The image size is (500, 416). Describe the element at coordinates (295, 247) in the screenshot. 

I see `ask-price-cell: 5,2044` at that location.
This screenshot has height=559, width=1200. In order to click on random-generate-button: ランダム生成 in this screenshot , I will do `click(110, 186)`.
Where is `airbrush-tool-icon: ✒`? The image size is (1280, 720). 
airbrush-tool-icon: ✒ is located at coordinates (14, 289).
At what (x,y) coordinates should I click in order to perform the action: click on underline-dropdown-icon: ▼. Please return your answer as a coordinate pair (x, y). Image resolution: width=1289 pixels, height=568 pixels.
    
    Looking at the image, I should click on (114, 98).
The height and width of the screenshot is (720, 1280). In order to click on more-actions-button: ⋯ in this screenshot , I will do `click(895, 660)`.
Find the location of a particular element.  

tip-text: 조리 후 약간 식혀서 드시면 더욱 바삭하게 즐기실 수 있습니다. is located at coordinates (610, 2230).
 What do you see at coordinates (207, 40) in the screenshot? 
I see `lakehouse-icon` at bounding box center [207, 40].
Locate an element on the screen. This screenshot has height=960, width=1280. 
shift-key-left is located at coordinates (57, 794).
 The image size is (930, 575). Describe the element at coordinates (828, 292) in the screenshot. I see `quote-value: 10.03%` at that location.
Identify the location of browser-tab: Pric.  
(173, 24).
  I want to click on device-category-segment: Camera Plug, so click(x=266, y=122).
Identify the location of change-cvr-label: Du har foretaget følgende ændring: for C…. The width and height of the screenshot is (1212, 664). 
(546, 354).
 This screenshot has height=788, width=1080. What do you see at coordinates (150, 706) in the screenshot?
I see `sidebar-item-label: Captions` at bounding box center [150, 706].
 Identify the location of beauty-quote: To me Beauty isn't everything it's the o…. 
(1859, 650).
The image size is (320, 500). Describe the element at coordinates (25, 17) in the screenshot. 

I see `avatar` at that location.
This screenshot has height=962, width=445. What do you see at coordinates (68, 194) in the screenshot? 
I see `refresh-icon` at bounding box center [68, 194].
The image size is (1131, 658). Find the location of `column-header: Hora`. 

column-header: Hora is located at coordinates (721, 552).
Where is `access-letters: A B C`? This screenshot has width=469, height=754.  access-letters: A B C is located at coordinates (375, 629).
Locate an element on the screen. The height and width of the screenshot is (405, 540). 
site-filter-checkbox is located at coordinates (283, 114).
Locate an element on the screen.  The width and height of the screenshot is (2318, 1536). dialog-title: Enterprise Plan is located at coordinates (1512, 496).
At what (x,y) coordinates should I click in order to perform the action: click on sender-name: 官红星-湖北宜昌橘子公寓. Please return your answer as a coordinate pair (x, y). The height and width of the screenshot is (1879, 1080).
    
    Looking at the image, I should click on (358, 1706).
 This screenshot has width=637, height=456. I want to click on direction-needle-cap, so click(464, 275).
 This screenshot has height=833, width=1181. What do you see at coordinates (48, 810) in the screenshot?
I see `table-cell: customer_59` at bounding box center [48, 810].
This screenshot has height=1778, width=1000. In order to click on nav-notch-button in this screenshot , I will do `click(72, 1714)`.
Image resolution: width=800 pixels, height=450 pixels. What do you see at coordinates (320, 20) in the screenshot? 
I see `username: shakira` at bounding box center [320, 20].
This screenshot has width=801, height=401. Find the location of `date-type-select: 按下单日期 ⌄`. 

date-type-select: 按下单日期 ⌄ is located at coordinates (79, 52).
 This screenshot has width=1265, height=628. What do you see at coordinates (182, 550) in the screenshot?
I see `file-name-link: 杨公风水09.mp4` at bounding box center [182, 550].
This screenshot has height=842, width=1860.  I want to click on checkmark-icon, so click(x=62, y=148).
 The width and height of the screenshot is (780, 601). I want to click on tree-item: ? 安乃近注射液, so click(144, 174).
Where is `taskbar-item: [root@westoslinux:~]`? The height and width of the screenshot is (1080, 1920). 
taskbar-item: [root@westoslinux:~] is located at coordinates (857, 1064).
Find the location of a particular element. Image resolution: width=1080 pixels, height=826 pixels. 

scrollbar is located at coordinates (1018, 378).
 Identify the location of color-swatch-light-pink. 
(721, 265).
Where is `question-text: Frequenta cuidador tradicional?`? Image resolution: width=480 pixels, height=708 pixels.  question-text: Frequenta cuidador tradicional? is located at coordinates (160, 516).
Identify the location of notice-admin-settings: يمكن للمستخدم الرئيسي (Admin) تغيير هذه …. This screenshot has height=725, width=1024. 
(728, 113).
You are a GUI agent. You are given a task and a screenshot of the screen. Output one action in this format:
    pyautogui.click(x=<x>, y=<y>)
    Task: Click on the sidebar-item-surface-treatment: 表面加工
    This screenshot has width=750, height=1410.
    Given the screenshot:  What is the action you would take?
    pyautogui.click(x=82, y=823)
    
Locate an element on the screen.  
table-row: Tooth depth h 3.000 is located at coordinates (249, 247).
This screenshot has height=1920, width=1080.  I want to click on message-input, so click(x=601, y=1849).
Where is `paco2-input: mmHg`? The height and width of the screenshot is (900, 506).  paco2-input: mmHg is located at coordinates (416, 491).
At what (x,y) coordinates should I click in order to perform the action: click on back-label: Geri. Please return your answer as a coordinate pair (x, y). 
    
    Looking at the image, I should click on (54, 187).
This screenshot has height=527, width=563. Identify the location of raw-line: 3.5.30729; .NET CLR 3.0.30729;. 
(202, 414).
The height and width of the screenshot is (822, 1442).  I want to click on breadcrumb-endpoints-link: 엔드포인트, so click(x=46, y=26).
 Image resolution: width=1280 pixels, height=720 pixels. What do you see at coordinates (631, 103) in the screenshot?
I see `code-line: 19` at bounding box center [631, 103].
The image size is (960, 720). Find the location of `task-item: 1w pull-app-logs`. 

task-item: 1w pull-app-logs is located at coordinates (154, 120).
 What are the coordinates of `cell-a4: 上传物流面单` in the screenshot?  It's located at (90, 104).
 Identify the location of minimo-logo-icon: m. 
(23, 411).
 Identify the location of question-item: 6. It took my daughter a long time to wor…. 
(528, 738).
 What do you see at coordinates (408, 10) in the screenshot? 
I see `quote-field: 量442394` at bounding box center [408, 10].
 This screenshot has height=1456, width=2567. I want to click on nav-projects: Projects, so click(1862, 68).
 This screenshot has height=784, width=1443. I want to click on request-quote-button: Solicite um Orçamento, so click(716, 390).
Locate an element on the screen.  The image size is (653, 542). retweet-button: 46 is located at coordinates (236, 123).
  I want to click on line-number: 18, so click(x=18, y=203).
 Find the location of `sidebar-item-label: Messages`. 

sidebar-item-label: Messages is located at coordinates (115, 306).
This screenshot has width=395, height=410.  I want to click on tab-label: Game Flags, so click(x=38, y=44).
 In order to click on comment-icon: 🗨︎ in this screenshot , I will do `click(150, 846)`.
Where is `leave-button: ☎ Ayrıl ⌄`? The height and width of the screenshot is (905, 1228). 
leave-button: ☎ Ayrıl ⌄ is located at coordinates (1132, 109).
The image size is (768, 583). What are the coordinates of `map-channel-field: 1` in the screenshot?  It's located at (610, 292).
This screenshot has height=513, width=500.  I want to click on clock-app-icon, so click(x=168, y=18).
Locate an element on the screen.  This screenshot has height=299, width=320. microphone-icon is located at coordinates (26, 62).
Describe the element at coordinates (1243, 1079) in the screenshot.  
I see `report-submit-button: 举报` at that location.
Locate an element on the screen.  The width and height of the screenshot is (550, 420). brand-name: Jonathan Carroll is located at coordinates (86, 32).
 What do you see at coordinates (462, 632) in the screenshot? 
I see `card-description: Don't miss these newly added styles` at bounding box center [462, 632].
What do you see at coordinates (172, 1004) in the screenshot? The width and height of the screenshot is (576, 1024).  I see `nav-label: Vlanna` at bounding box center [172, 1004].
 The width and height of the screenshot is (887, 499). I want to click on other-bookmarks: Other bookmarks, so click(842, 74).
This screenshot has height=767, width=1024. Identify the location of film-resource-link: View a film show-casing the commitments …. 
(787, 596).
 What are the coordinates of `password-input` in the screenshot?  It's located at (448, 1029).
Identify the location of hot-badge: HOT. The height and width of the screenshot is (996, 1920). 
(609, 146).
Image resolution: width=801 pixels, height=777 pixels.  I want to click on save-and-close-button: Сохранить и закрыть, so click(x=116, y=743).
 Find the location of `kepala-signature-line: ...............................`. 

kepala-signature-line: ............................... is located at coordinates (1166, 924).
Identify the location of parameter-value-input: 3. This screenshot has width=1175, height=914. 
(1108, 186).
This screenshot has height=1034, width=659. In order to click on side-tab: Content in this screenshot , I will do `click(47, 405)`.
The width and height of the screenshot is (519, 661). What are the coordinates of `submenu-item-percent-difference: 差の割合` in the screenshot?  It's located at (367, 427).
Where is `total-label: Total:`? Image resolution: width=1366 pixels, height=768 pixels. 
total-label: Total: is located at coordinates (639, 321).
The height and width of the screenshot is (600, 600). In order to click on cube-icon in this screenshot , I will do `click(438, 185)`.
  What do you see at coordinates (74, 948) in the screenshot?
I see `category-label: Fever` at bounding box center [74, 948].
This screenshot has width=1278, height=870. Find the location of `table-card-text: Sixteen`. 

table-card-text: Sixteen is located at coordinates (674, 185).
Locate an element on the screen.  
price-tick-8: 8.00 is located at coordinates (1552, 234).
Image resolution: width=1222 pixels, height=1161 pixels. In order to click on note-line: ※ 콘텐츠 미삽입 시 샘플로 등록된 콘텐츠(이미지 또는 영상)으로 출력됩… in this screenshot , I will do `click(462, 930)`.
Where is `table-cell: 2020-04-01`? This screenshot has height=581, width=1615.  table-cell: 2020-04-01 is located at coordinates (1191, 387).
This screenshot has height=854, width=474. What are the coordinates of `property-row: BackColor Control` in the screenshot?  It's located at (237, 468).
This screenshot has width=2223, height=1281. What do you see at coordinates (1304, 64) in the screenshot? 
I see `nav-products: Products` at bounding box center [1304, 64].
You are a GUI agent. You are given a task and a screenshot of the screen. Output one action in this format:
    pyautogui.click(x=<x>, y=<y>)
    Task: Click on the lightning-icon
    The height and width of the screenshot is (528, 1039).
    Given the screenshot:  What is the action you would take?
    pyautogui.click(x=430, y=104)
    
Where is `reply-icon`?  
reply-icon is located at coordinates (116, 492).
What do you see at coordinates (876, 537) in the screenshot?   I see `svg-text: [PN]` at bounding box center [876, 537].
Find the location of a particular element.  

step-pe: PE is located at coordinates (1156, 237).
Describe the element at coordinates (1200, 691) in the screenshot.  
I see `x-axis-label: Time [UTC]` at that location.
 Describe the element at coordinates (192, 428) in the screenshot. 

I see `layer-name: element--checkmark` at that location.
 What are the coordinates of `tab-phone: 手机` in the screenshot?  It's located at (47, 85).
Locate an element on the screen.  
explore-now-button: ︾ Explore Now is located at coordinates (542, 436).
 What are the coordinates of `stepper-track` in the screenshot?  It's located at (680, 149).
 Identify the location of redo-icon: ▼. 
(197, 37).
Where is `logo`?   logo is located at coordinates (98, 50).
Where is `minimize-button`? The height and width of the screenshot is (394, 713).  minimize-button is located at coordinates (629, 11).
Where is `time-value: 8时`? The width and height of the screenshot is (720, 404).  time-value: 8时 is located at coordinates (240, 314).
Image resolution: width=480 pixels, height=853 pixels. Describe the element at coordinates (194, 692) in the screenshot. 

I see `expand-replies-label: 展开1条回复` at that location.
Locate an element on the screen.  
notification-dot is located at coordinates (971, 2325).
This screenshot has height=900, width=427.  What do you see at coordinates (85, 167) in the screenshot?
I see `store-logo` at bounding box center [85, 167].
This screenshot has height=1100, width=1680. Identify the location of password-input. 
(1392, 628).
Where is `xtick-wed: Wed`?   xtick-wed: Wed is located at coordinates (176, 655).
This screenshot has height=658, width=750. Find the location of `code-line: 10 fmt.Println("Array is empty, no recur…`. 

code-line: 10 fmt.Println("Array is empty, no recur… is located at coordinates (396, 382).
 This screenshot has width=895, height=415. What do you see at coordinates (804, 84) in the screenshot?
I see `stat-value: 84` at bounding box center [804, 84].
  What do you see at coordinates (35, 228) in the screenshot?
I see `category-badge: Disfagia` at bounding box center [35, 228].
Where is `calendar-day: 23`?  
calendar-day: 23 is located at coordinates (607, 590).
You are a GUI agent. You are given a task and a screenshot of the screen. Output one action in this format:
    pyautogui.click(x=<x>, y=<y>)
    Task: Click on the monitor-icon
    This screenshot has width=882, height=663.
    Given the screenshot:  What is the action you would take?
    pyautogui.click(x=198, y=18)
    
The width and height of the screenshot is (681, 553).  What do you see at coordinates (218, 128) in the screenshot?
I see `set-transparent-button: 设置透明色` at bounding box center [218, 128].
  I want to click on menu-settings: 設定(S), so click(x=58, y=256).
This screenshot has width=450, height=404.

*****

- TASK TO COMPLETE
Reproduce the records from the start through the line containing "I want to click on device-category-segment: Camera", switching "coordinate pair" to "pair of numbers" and leaving everything else unchanged.

- WRITTEN ANSWER
The image size is (500, 416). Describe the element at coordinates (295, 247) in the screenshot. 

I see `ask-price-cell: 5,2044` at that location.
This screenshot has height=559, width=1200. In order to click on random-generate-button: ランダム生成 in this screenshot , I will do `click(110, 186)`.
Where is `airbrush-tool-icon: ✒`? The image size is (1280, 720). 
airbrush-tool-icon: ✒ is located at coordinates (14, 289).
At what (x,y) coordinates should I click in order to perform the action: click on underline-dropdown-icon: ▼. Please return your answer as a pair of numbers (x, y). Image resolution: width=1289 pixels, height=568 pixels.
    
    Looking at the image, I should click on (114, 98).
The height and width of the screenshot is (720, 1280). In order to click on more-actions-button: ⋯ in this screenshot , I will do `click(895, 660)`.
Find the location of a particular element.  

tip-text: 조리 후 약간 식혀서 드시면 더욱 바삭하게 즐기실 수 있습니다. is located at coordinates (610, 2230).
 What do you see at coordinates (207, 40) in the screenshot? 
I see `lakehouse-icon` at bounding box center [207, 40].
Locate an element on the screen. This screenshot has height=960, width=1280. 
shift-key-left is located at coordinates (57, 794).
 The image size is (930, 575). Describe the element at coordinates (828, 292) in the screenshot. I see `quote-value: 10.03%` at that location.
Identify the location of browser-tab: Pric.  
(173, 24).
  I want to click on device-category-segment: Camera Plug, so click(x=266, y=122).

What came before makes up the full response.